Marriages have always been understood to be gendered relationships between sexually complementary spouses, even where those spouses were incapable or procreating or sexual activity

How can the spouses be sexually complementary if they are incapable of sexual activity? What's complementary about that?

But my sense is that SS"M" advocates generally agree on the inherently erotic nature of marriage; otherwise, of course, it's equally wrong to exclude any other asexual pairing of people (cohabiting brothers, a single parent and child, an aunt/niece) from the institution.

And what is this sense based upon? I've cited a prominent SSM advocate who has argued against seeing marriage as "inherently erotic"; who is the SSM advocate who has said that it is?

Marriage in the United States today is a legal institution that creates a legally-recognized familial relationship between two persons who were previously unrelated. If you read the tax code, for an example of law that's not usually part of the culture wars, you'll see that the law already recognizes brothers, parent-child, even aunt-niece as "related parties" whose transactions are treated very differently than those of unrelated parties. A sale of my house to my sibling, my parent, my aunt or my spouse is treated differently under tax law than its sale to a non-related party.

The same is true in other areas of law, such as that relating to inheritance. If I die intestate (without a will), my children, parents, siblings et al. all stand in the line of inheritance. If I had not married my spouse, however, he would be legally ineligible to inherit from me.
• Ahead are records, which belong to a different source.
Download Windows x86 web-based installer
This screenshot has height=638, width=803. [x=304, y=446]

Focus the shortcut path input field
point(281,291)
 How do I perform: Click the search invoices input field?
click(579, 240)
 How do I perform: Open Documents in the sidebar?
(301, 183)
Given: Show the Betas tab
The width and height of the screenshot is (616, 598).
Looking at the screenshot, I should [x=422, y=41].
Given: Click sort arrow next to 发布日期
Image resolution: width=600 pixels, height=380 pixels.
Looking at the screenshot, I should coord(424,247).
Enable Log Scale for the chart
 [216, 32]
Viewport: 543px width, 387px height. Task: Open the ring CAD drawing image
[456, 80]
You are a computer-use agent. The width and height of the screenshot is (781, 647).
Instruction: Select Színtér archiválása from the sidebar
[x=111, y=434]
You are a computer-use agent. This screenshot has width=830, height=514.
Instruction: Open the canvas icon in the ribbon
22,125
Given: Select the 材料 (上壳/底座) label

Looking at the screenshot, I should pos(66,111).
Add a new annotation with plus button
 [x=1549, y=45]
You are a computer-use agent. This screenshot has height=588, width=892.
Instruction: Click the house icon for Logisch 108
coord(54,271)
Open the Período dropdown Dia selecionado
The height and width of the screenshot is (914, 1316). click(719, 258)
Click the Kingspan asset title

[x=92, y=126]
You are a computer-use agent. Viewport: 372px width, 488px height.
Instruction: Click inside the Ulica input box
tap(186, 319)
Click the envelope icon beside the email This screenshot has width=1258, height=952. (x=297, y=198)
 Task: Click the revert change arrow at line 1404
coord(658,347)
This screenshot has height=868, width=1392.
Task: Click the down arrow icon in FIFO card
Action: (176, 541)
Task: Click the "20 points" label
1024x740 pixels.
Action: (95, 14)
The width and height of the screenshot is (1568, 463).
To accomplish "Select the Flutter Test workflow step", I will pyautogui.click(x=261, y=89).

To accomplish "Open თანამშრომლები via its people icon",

Under U.S. law, marriage allows one to create a familiar relationship one marries to create a familial relationship.

(You're also assuming a greater uniformity in marriage laws than actually exists. For example, Rhode Island law states: " § 15-1-4 Marriages of kindred allowed by Jewish religion. – The provisions of §§ 15-1-1 – 15-1-3 [forbidding incest] shall not extend to, or in any way affect, any marriage which shall be solemnized among the Jewish people, within the degrees of affinity or consanguinity allowed by their religion.")

PG said...

The question is whether certain relationships are marriages--that is, it's a question of what marriage is.

I think we are coming at this question of marriage from very different perspectives indeed. You seem to believe that a "relationship" is a marriage independent of any legal sanction or recognition, despite David's post having been about a law. It appears that in your view, if you feel married to someone "sexually complementary," it is a marriage, regardless of the state's opinion of the matter. I take exactly the opposite view: my feelings and my sexual activity are irrelevant, and what matters is what the state thinks of it.

If you're actually trying to have a discussion about marriage in a religious or psychological or biological or anything-other-than-legal sense, then we have been at cross-purposes here. I don't know enough about religion, psychology or biology to say what marriage is in those realms; I can only say what marriage is under the law of several states with which I am familiar and in a couple of other common-law jurisdictions (UK, India).

Marriage, to the extent that I care whether people of the same sex can enter into it, is a legal relationship. I don't care what the Catholics, Jews, Hindus, Freudians, Jungians, Darwinists or creationists think marriage is. I care how the government defines marriage and who gets put into the "fornicator" category instead of the "spouse" one.